Senate Republican leaders are soon to present options on ObamaCare replacement bill at Tuesday GOP meeting. Party leaders are continuously exerting pressure on members to make decisions on moving forward and pushing for a vote by the end of June.

Senate Majority Leader Mitch McConnell is speeding up the party’s stagnant work as a jam-packed fall agenda awaits congressional leaders and President Donald Trump. Republican leaders want resolution to the turbulent ObamaCare repeal debate by the Fourth of July recess, Republican sources said, to ensure that the whole year isn’t consumed by health care and that other important issues, such as tax reform, can be discussed.

“I don’t think this gets better over time. So my personal view is we’ve got until now and the Fourth of July to decide if the votes are there or not. And I hope they are”, Republican senator Roy Blunt says.
Senate staff spent last week and the weekend writing the bill, but left some key decisions blank, Politico adds. At a party lunch on Tuesday, McConnell and his deputies are expected to present an early blueprint of the party’s health care overhaul efforts as well as several potential solutions for moving forward on internal divisions.

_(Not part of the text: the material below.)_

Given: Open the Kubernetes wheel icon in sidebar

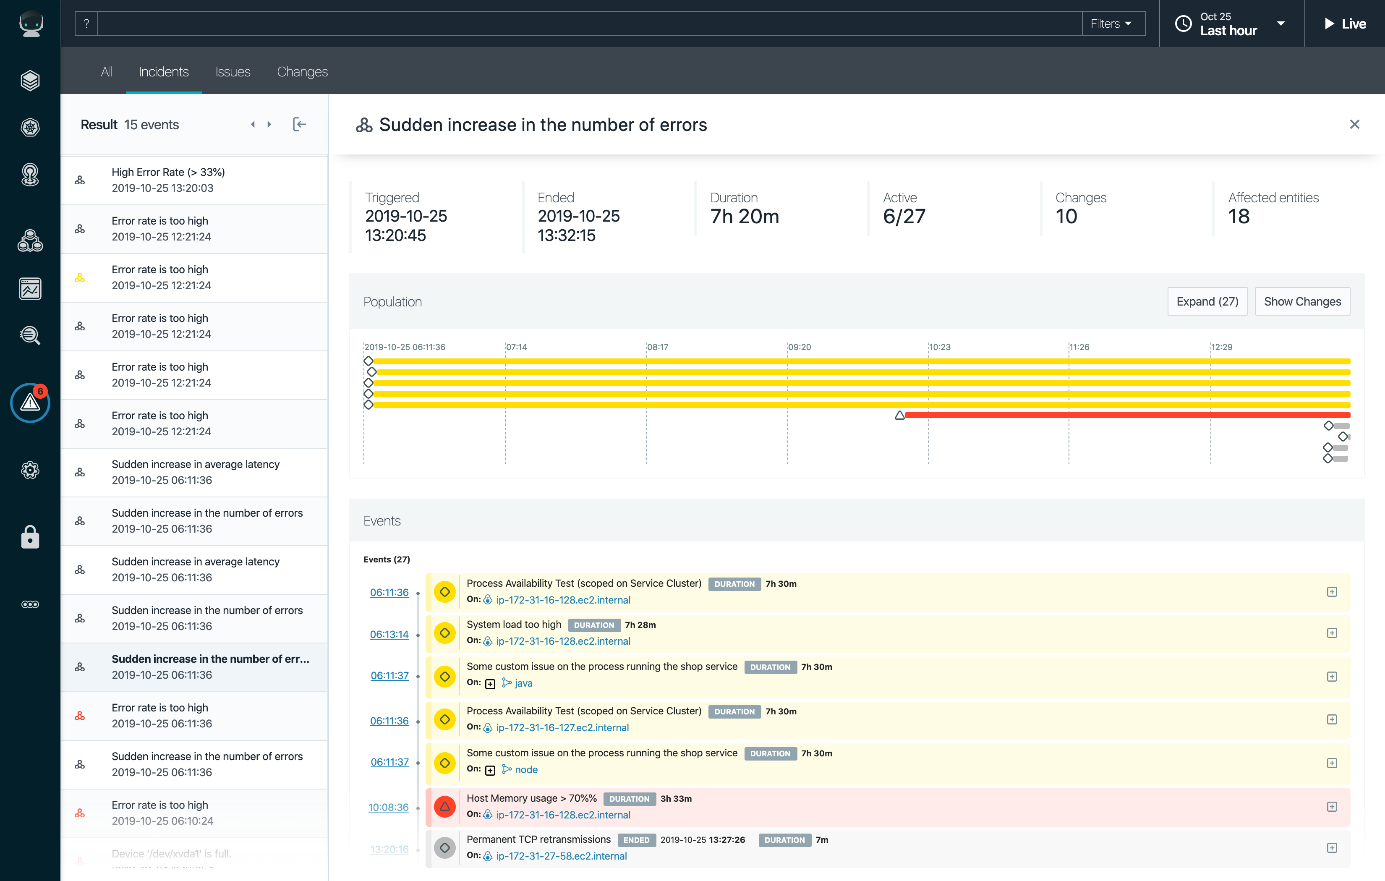Looking at the screenshot, I should [30, 127].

Republicans are getting close to a framework on how to reduce premiums, and there is general agreement on more generous tax subsidies than those the House passed, with the Congressional Budget Office (CBO) assessing budgetary impact of those proposals.

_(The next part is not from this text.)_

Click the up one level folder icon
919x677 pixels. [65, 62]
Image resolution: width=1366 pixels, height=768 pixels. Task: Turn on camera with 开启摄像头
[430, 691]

Some of the biggest outstanding issues include the decision to roll back ObamaCare’s Medicaid expansion and Medicaid cuts, with senator Shelley Moore Capito saying that she “isn’t yet committing to a bill that phases out the expansion”.

Republican leaders are facing a tough choice, crafting a bill that can get 50 of the party’s 52 votes or demonstrate that Republicans are simply too divided for success despite their years-long efforts against the ObamaCare law.

Early drafts of the legislation could be released by the end of this week, according to GOP sources.
Republicans have to file their bill to the CBO about two weeks prior to the vote. Unlike the House, the Senate needs to have the score before its members vote on the bill because they are required to come up with $133 billion in savings. Staff has already started early discussions with CBO on pieces of what could be in the bill, which gives the Senate only about 10 more calendar days to finalize its legislation.

If a replacement bill is approved by the Senate by June 30, Republicans would still have one month before the August recess to merge the House and Senate bills, which are expected to have major differences.

On the other hand, if the Senate vote fails, Republican leaders want to have a decisive end to the ObamaCare repeal debate and move on to tax reform while potentially making more changes to the health care law to combat spiking premiums and unstable insurance markets, Politico reports.